Belfast Telegraph

‘It’s time to make sure the NI protocol works for us’

- BY MARGARET CANNING

FIRMS here should now apply themselves to making sure the Northern Ireland protocol to the Brexit withdrawal agreement will work instead of hoping it might be amended again, a business leader has said.

In a speech this week, former EU Brexit negotiator Michel Barnier warned that checks on goods travelling from Great Britain to Northern Ireland would be an “indispensa­ble” part of the withdrawal agreement.

However, Prime Minister Boris Johnson has vowed that there will be no checks.

But in a speech at Queen’s University, Belfast this week, Mr Barnier said the checks would be required to protect the single market. And he said the agreement and protocol could not be reopened again.

Declan Billington, the chief executive of animal feed firm Thompsons and a board member of the NI Food and Drink Associatio­n, said firms in Northern Ireland now needed to accept the realities of working within the protocol.
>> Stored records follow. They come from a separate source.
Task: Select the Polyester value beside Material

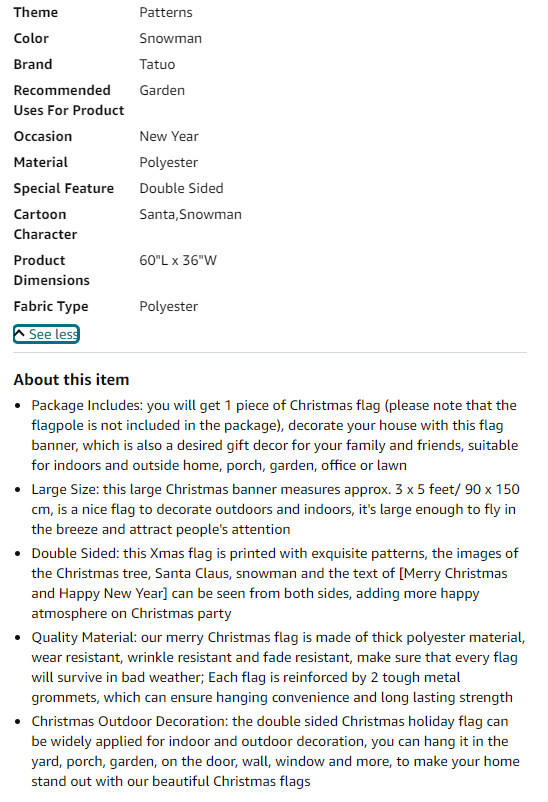Action: tap(168, 163)
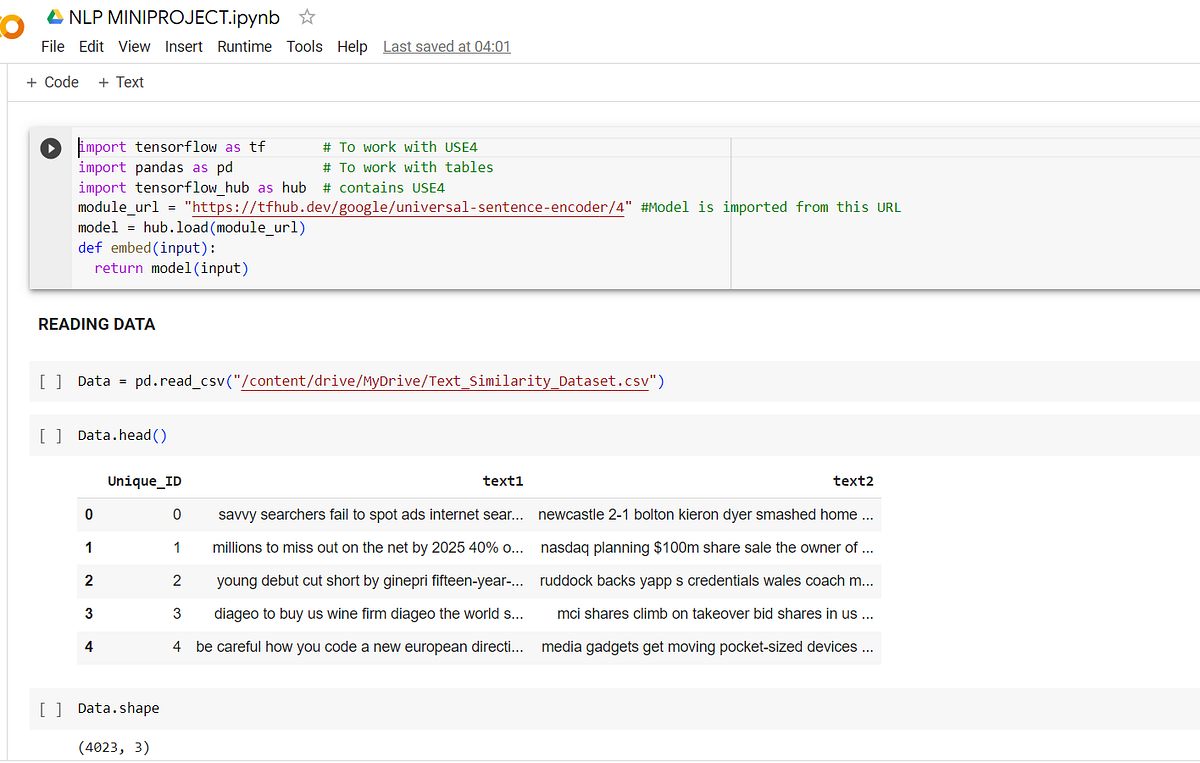Add a new code cell with + Code
Viewport: 1200px width, 763px height.
coord(52,82)

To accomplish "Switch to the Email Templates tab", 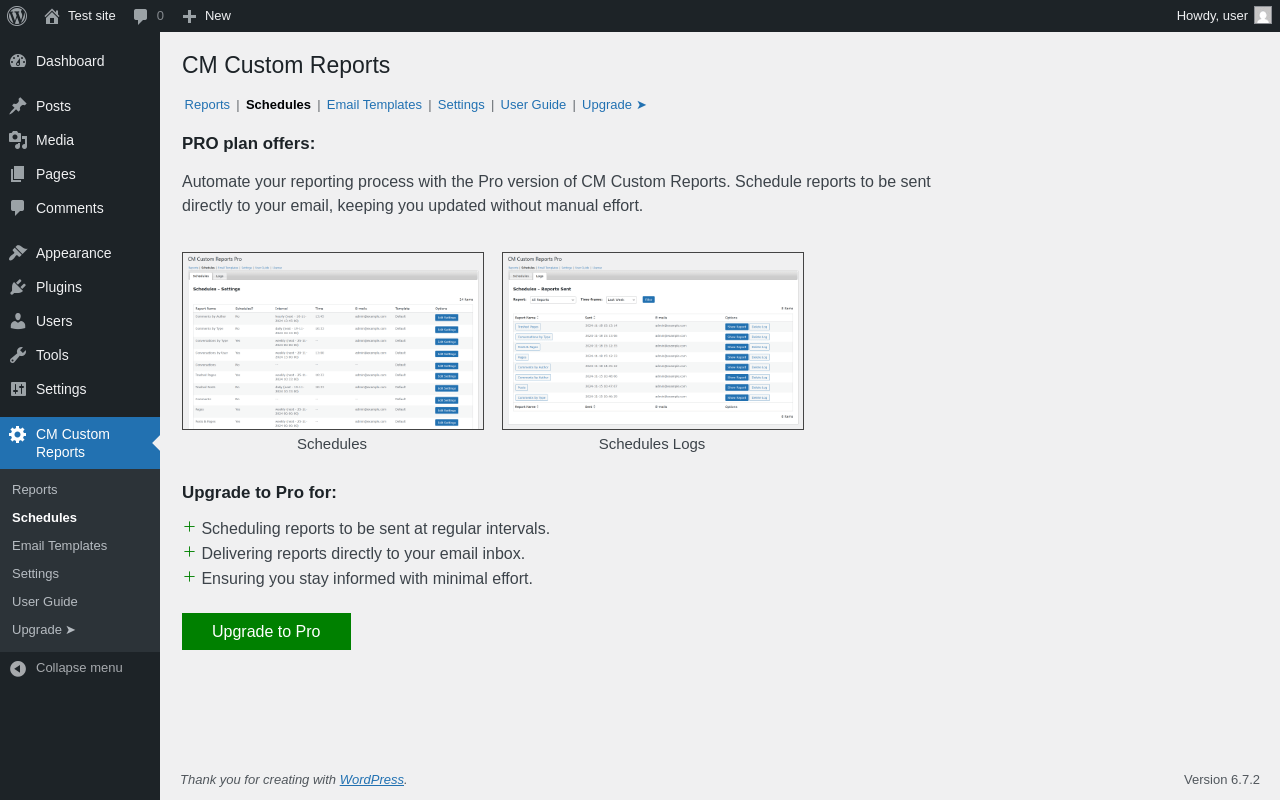I will [374, 105].
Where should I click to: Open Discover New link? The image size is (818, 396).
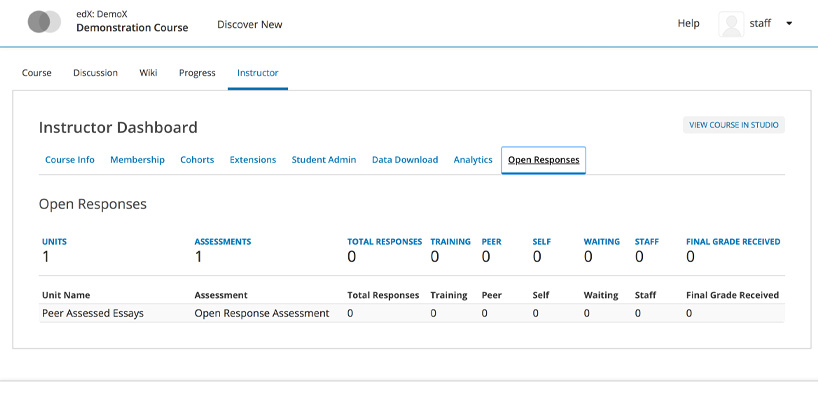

The UK will leave the EU on Friday, though trading arrangemen­ts will not change as a year’s transition agreement will then begin.

But Mr Billington said firms here needed to turn their sights to the future arrangemen­ts. He said: “We have a short window of time to nail down exactly how our protocol works in respect of goods coming to Northern Ireland, and the related costs and complexiti­es.”

Under the protocol, Northern Ireland firms trading with Great Britain are expected to need to complete paperwork. Mr Billington said firms need certainty over what protection­s they will be afforded for trading into Great Britain so that they are not at a disadvanta­ge.

He said his own firm had spent “a lot of time and expense” on preparing for a no deal Brexit and he was glad that such an outcome had been averted with the withdrawal agreement.

The company had devised “complex customs facilitati­ons structurin­g and new business entities” to ensure it could continue trading with customers in the Republic, he said.